引言
本系列开启 R 中单细胞RNA-seq数据分析教程,持续更新,欢迎关注,转发!
3. 如何比较不同数据整合方法
当数据集完成整合后,就可以进一步开展多种分析了,这些分析内容包括但不限于第 1 部分提及的细胞聚类、标记识别、细胞聚类重新注释、伪时间分析、分支点分析以及 RNA 速度分析等。此外,还能对同一聚类中不同样本或条件下细胞的差异表达情况进行分析。
不过,在深入研究前,需要确定采用哪种数据整合方法。你可能已经发现,对于这两个示例数据集,没有一种方法是绝对完美的,这在数据整合工作中是很普遍的情况。那该如何评判哪种结果更优呢?其实并无绝对标准。各种方法都有自身的优势和劣势,而且你的具体需求也会因时而异。即便如此,还是有一些通用的参考准则。
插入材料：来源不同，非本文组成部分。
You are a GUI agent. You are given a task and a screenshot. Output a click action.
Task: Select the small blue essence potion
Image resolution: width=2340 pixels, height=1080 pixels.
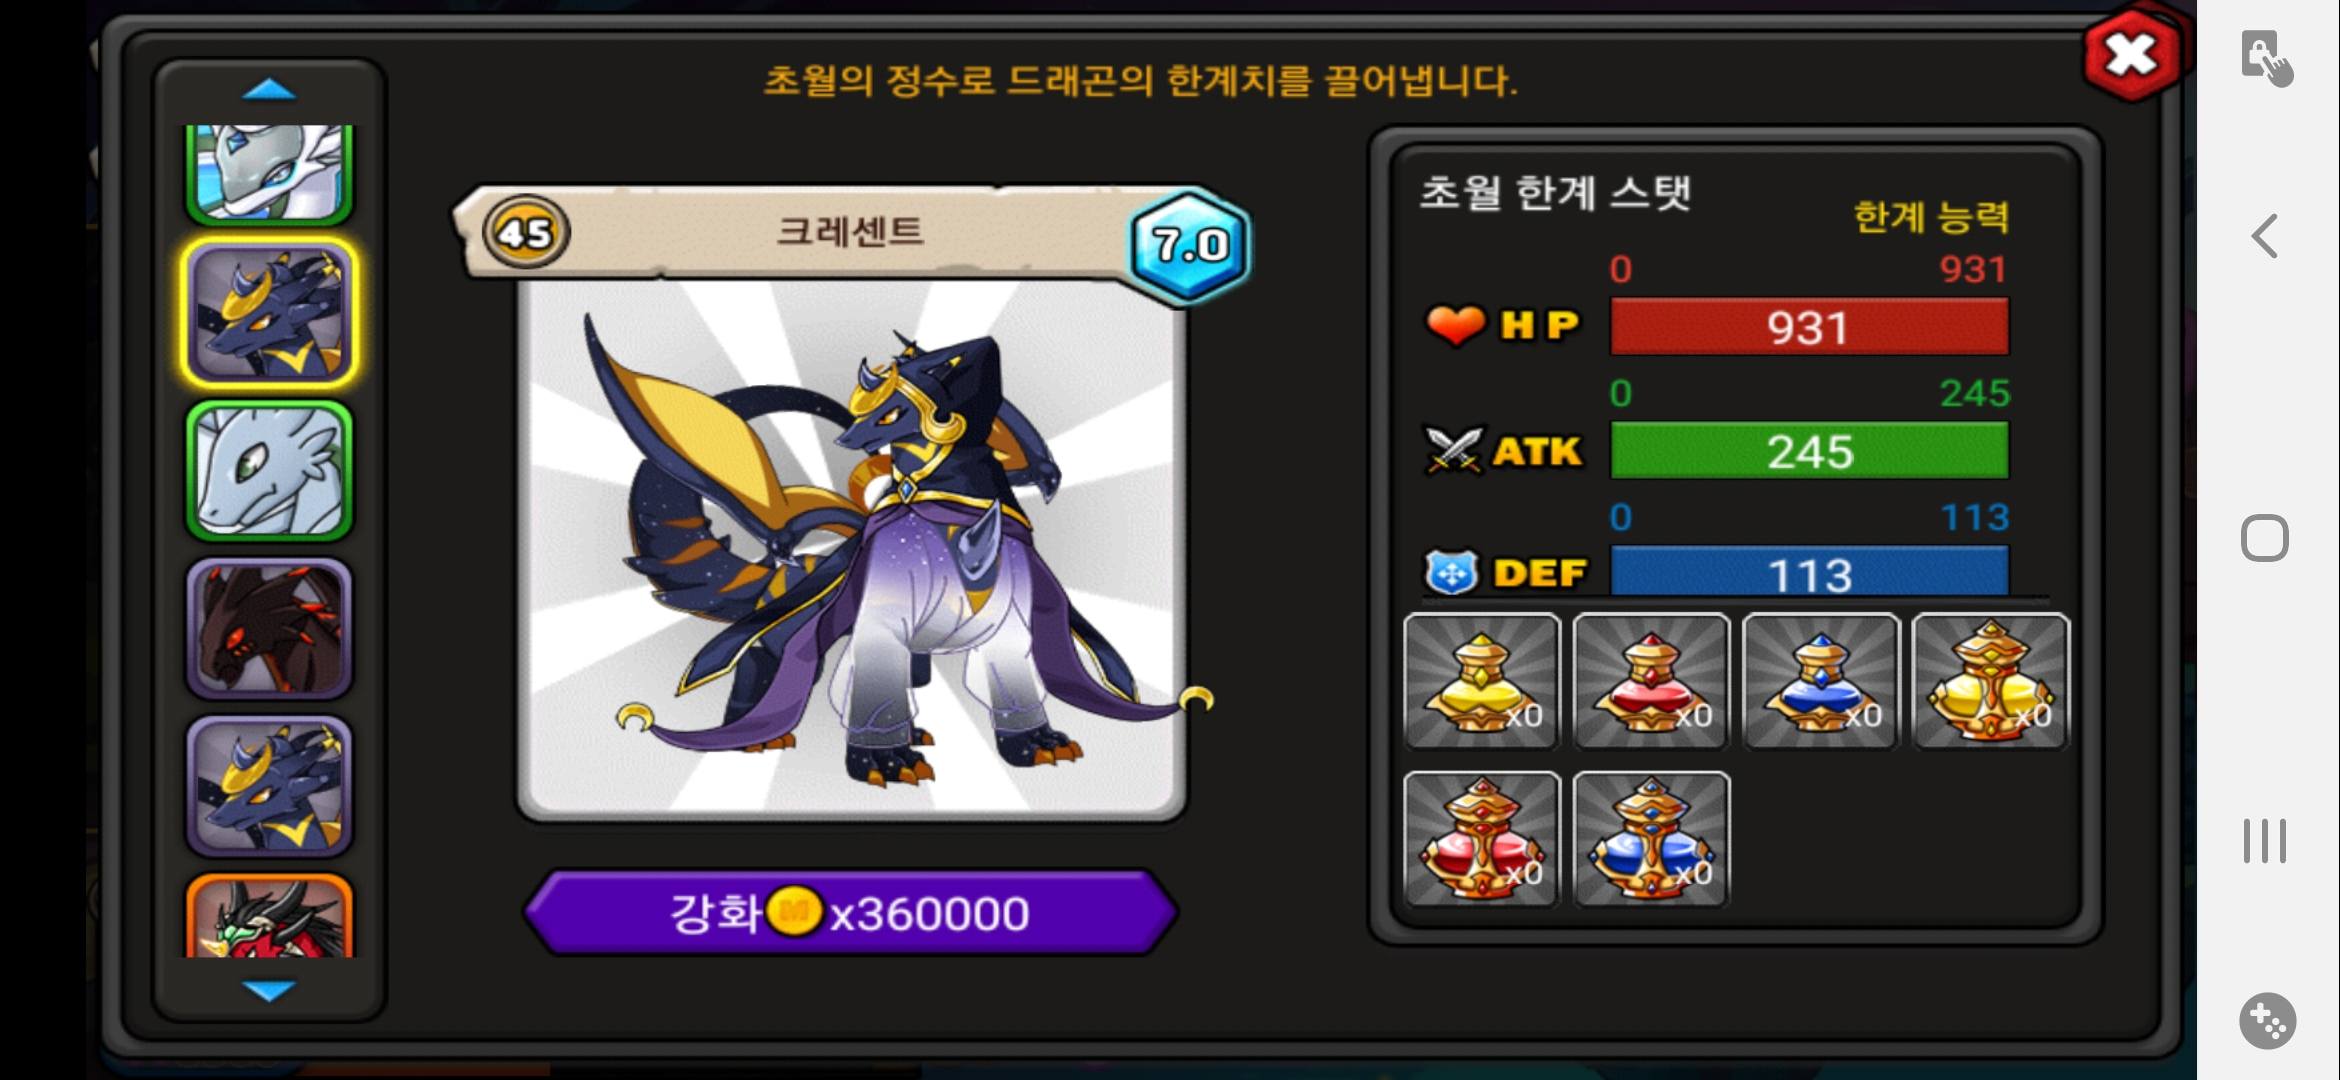(1820, 681)
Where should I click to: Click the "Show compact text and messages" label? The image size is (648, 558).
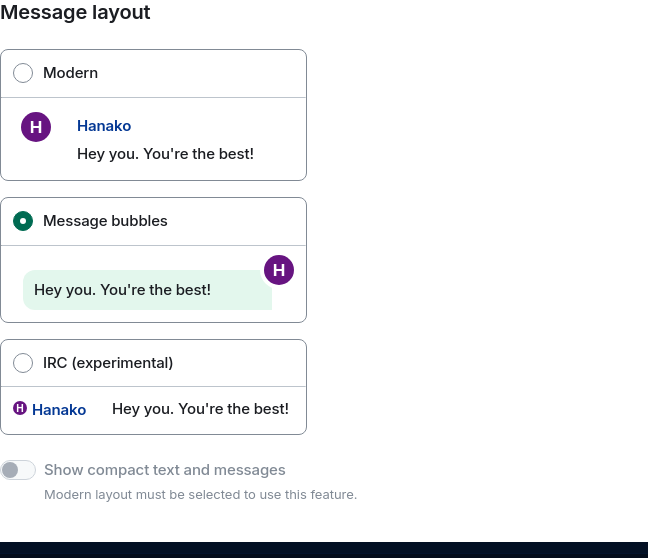[x=165, y=470]
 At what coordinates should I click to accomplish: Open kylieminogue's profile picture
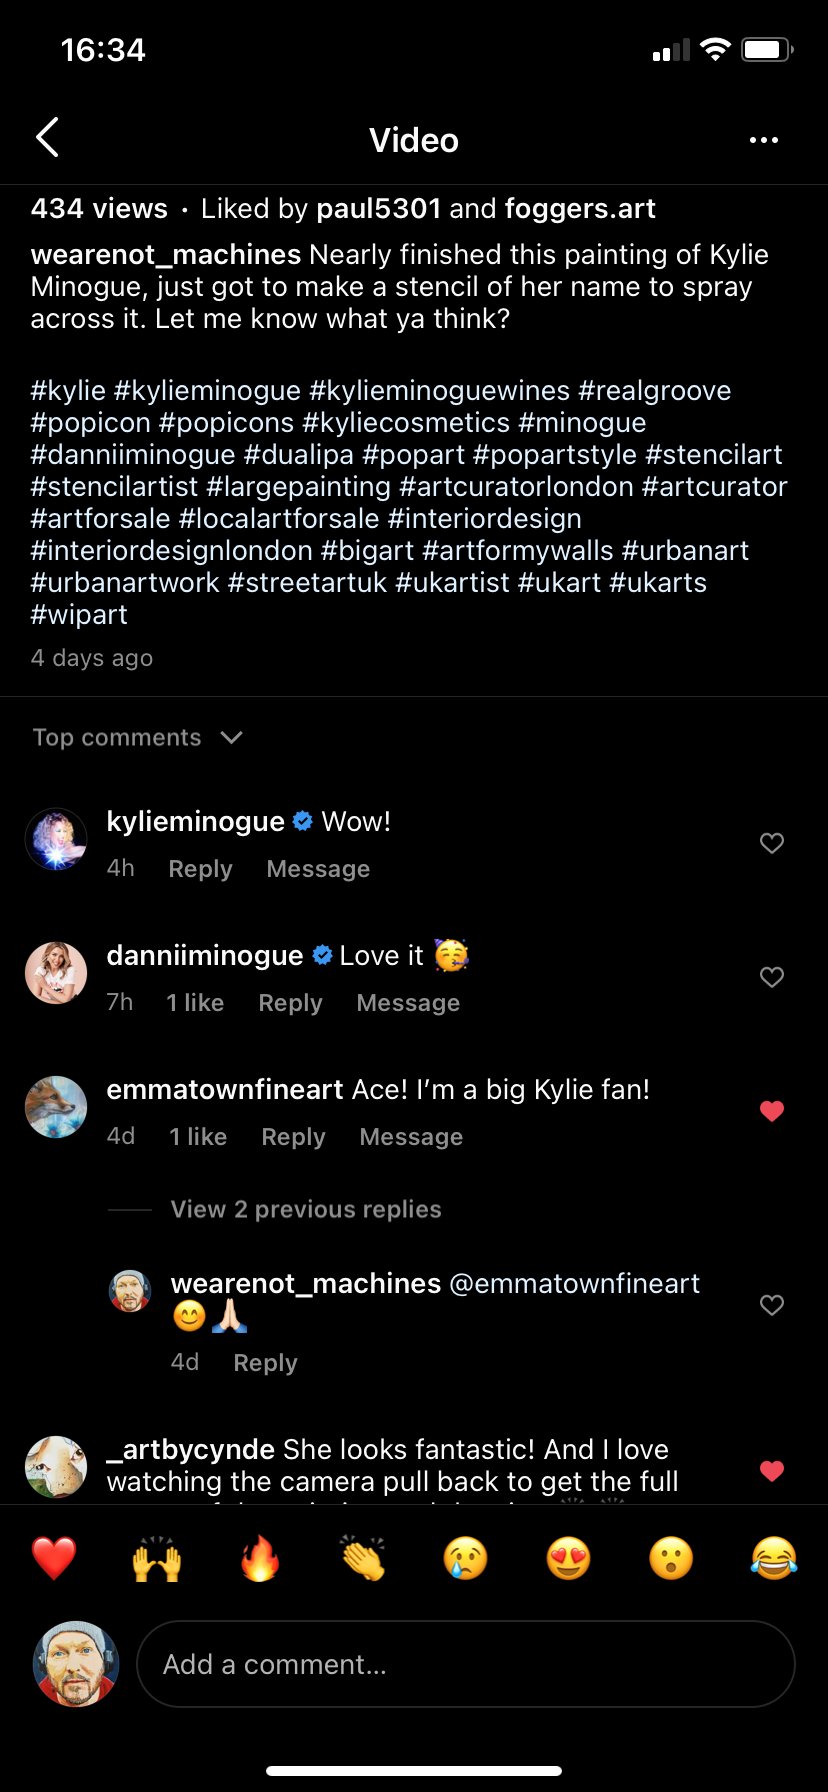[x=56, y=839]
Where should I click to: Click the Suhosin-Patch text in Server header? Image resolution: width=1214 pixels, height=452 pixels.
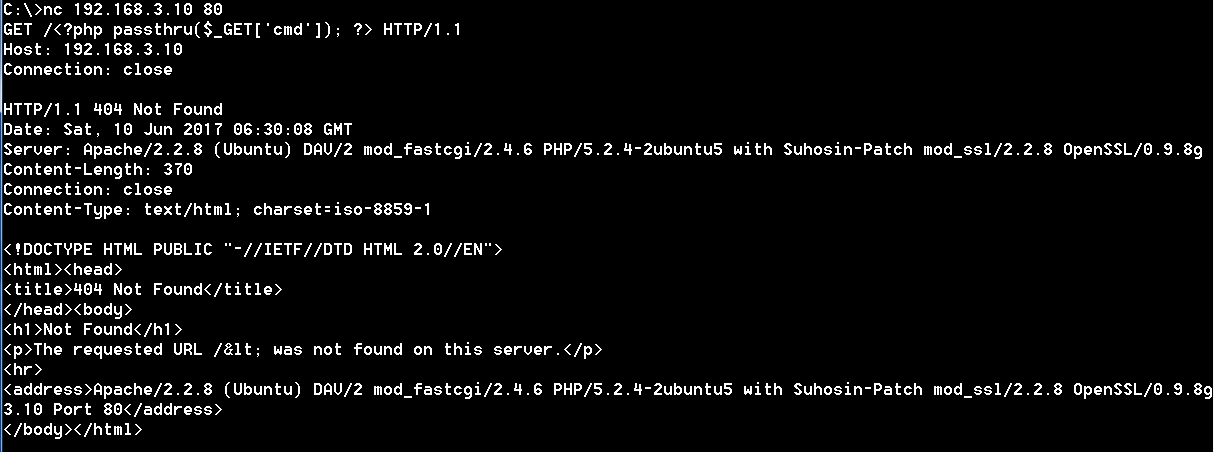[848, 149]
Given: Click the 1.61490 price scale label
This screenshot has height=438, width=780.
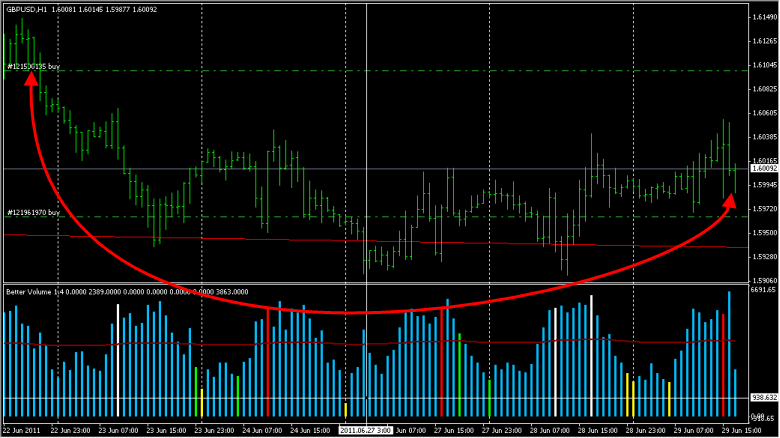Looking at the screenshot, I should pos(764,18).
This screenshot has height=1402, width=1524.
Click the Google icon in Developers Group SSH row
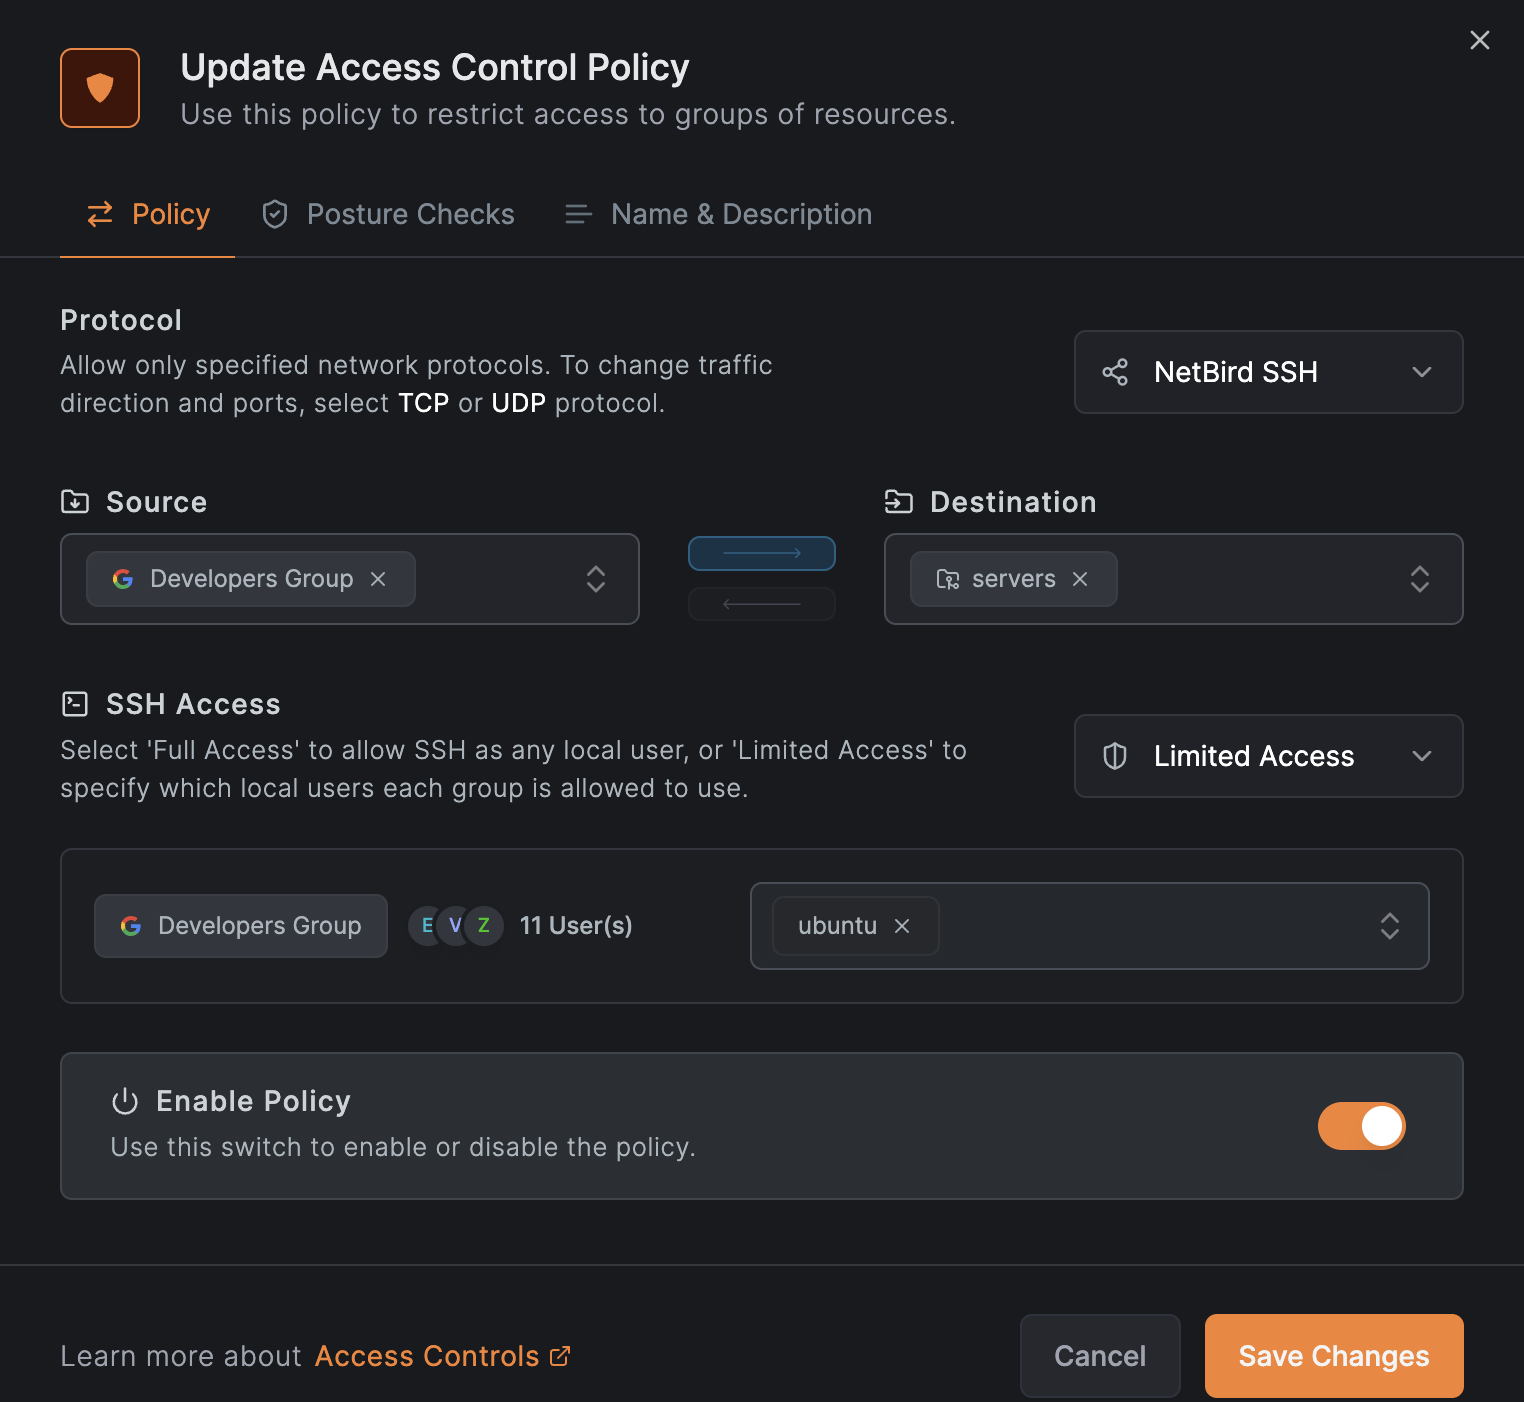[131, 926]
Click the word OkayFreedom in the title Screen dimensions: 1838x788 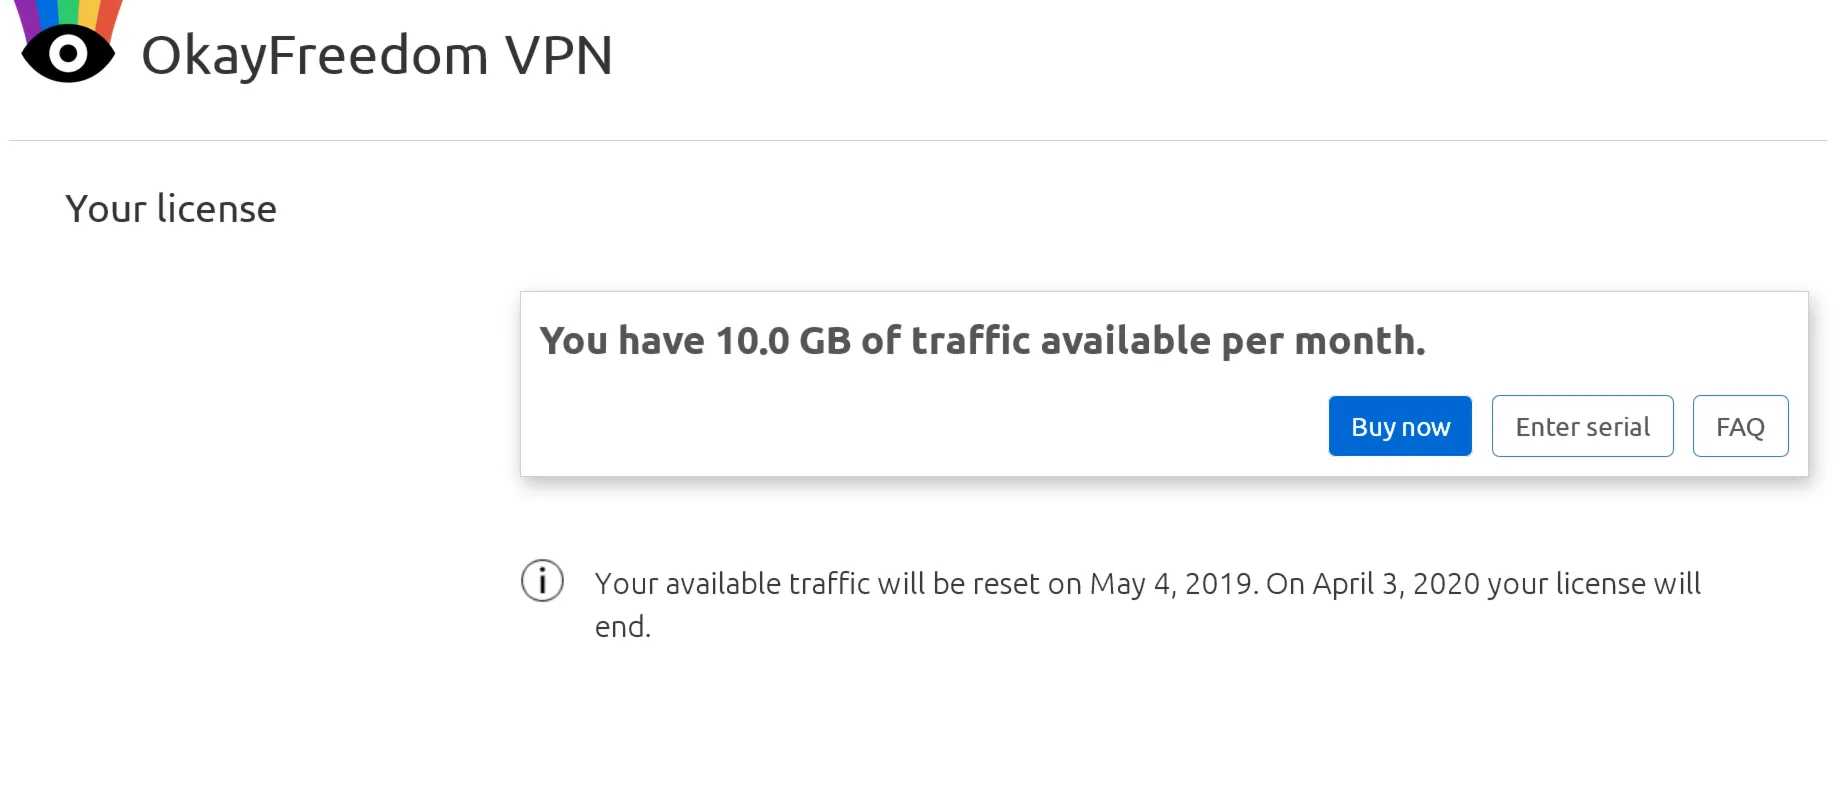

- 数据整合的目的通常是让不同数据集中的细胞相互混合。除非这些数据集完全不存在共有的细胞类型,否则不同数据集的细胞应该会出现部分或全部混合的情况;
- 数据整合的目的并非单纯地让不同数据集的细胞混合,而是要让相同细胞类型或状态的细胞相互融合。一种直观的检验方法是分别查看每个数据集在联合嵌入(如 tSNE 或 UMAP)中细胞类型标记的表达情况。比如,
FeaturePlot函数里的cells参数就很有参考价值。
seurat <- readRDS("integrated_seurat.rds")
plot1 <- FeaturePlot(seurat, c("EMX1","DLX2"), ncol=1, pt.size = 0.1)
plot2 <- FeaturePlot(seurat, c("EMX1","DLX2"), ncol=1,
cells=colnames(seurat)[seurat$orig.ident == "DS1"], pt.size = 0.1)
plot3 <- FeaturePlot(seurat, c("EMX1","DLX2"), ncol=1,
cells=colnames(seurat)[seurat$orig.ident == "DS2"], pt.size = 0.1)
plot1 + plot2 + plot3
AI 代码解读
- 你期望在数据整合之后,不同数据集所具有的独特性结构能够被保留下来。比如,当在一个数据集中观察到某种特定的轨迹时,你会希望在完成整合之后,这个轨迹依然能够被发现。一种很直接的验证方式就是在各个单独的数据集以及整合后的整体数据中,分别绘制一些特征图来进行观察。以 Seurat 的整合结果为例来说明这一过程。
plot1 <- FeaturePlot(seurat, c("EMX1","DLX2"), ncol=1, pt.size = 0.1)
plot2 <- FeaturePlot(seurat_DS1, c("EMX1","DLX2"), ncol=1, pt.size = 0.1)
plot3 <- FeaturePlot(seurat_DS2, c("EMX1","DLX2"), ncol=1, pt.size = 0.1)
plot1 + plot2 + plot3
AI 代码解读
需要注意的是,由于数据失真和信息压缩,嵌入时可能会发现原本存在的轨迹似乎断裂。这种情况在 t-SNE 中尤为常见,尤其是在轨迹中间的过渡细胞状态数量较少时。因此,在做出判断时务必谨慎。
- 当然,还有许多其他方面和方法可以用于比较。保持开放的心态和创造性思维。
值得一提的是,研究数据整合方法的学者们已经开发了多种指标,旨在以客观和定量的方式评估和比较不同数据整合方法在不同数据集上的表现。这些指标大致可以分为两类,分别关注不同的角度。第一类关注局部水平的混合情况,即评估某个细胞的邻近细胞是否来自不同的数据集。例如 Local Inverse Simpson's Index (LISI),该指标在 Harmony 论文 和基准测试 论文 中都有使用。第二类则关注单个数据集的原始细胞异质性结构,例如检查数据整合后细胞簇的细胞类型纯度。例子包括 Adjusted rand index (ARI),该指标同样在基准测试论文中使用。一个良好的数据整合应该在两者之间找到最佳平衡。